Mendez M, Castillo F, Probyn L, Kras S, Tyrrell P N
Institute of Medical Science, University of Toronto, Toronto, ON, Canada.
Department of Medical Imaging, University of Toronto, Toronto, ONM5T 1W7, Canada.
Int J Comput Assist Radiol Surg. 2025 Feb;20(2):415-431. doi: 10.1007/s11548-024-03309-6. Epub 2024 Dec 29.

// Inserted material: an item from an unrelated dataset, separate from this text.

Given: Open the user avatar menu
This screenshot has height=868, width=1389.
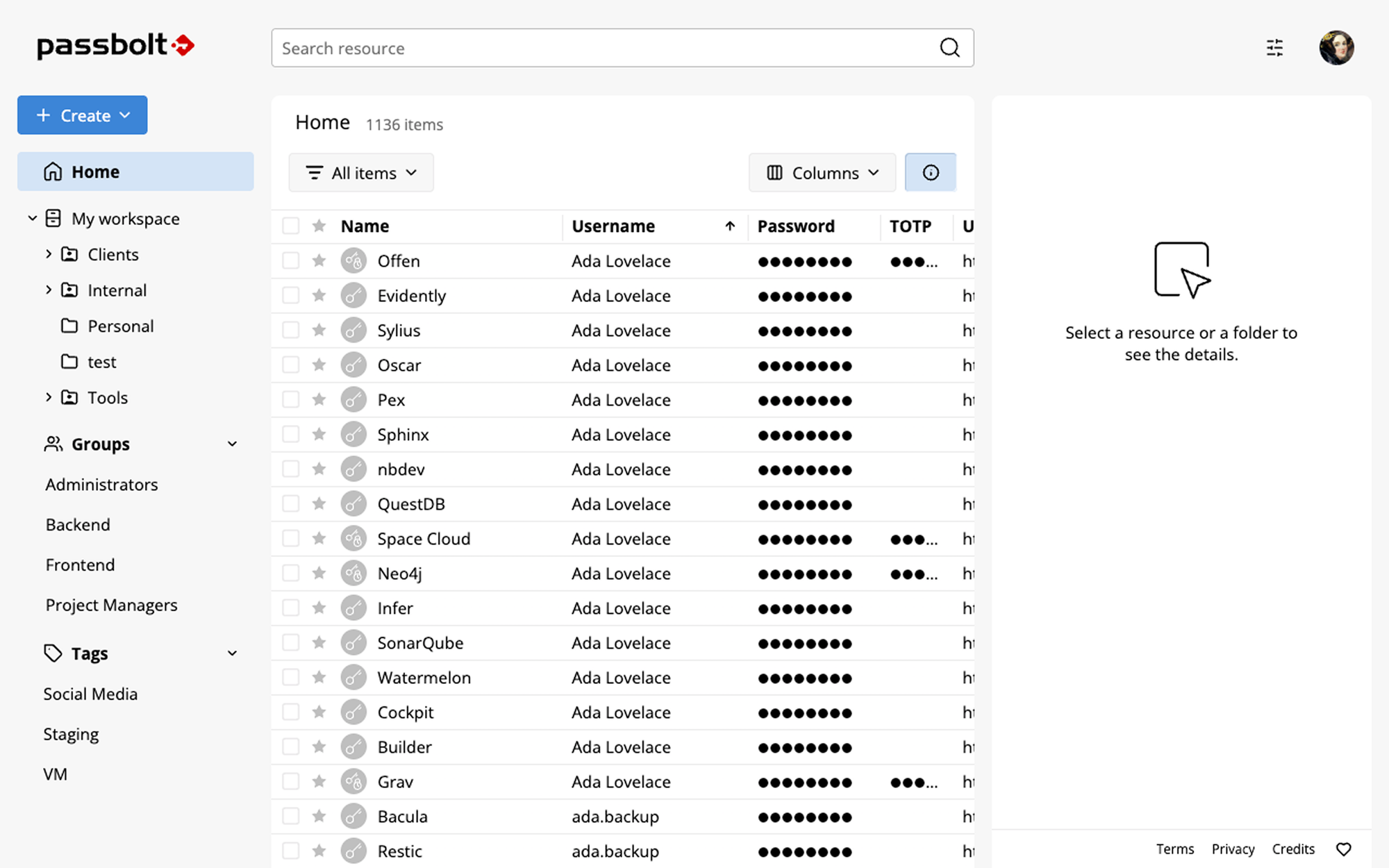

This study explores the use of deep generative models to create synthetic ultrasound images for the detection of hemarthrosis in hemophilia patients. Addressing the challenge of sparse datasets in rare disease diagnostics, the study aims to enhance AI model robustness and accuracy through the integration of domain knowledge into the synthetic image generation process.
The study employed two ultrasound datasets: a base dataset (Db) of knee recess distension images from non-hemophiliac patients and a target dataset (Dt) of hemarthrosis images from hemophiliac patients. The synthetic generation framework included a content generator (Gc) trained on Db and a context generator (Gs) to adapt these images to match Dt's context. This approach generated a synthetic target dataset (Ds), primed for AI training in rare disease research. The assessment of synthetic image generation involved expert evaluations, statistical analysis, and the use of domain-invariant perceptual distance and Fréchet inception distance for quality measurement.
Expert evaluation revealed that images produced by our synthetic generation framework were comparable to real ones, with no significant difference in overall quality or anatomical accuracy. Additionally, the use of synthetic data in training convolutional neural networks demonstrated robustness in detecting hemarthrosis, especially with limited sample sizes.
This study presents a novel approach for generating synthetic ultrasound images for rare disease detection, such as hemarthrosis in hemophiliac knees. By leveraging deep generative models and integrating domain knowledge, the proposed framework successfully addresses the limitations of sparse datasets and enhances AI model training and robustness. The synthetic images produced are of high quality and contribute significantly to AI-driven diagnostics in rare diseases, highlighting the potential of synthetic data in medical imaging.
本研究探索使用深度生成模型来创建合成超声图像,用于检测血友病患者的关节积血。针对罕见病诊断中稀疏数据集的挑战,该研究旨在通过将领域知识整合到合成图像生成过程中,提高人工智能模型的稳健性和准确性。
该研究使用了两个超声数据集:一个是来自非血友病患者的膝后隐窝扩张图像的基础数据集(Db),另一个是来自血友病患者的关节积血图像的目标数据集(Dt)。合成生成框架包括一个在Db上训练的内容生成器(Gc)和一个上下文生成器(Gs),以使这些图像适应Dt的上下文。这种方法生成了一个合成目标数据集(Ds),为罕见病研究中的人工智能训练做好了准备。合成图像生成的评估包括专家评估、统计分析,以及使用领域不变感知距离和弗雷歇 inception 距离进行质量测量。
专家评估表明,我们的合成生成框架生成的图像与真实图像相当,在整体质量或解剖准确性上没有显著差异。此外,在训练卷积神经网络时使用合成数据在检测关节积血方面表现出稳健性,尤其是在样本量有限的情况下。
本研究提出了一种用于生成合成超声图像以进行罕见病检测的新方法,例如血友病膝关节中的关节积血。通过利用深度生成模型并整合领域知识,所提出的框架成功解决了稀疏数据集的局限性,并增强了人工智能模型的训练和稳健性。生成的合成图像质量很高,对罕见病的人工智能驱动诊断有显著贡献,突出了合成数据在医学成像中的潜力。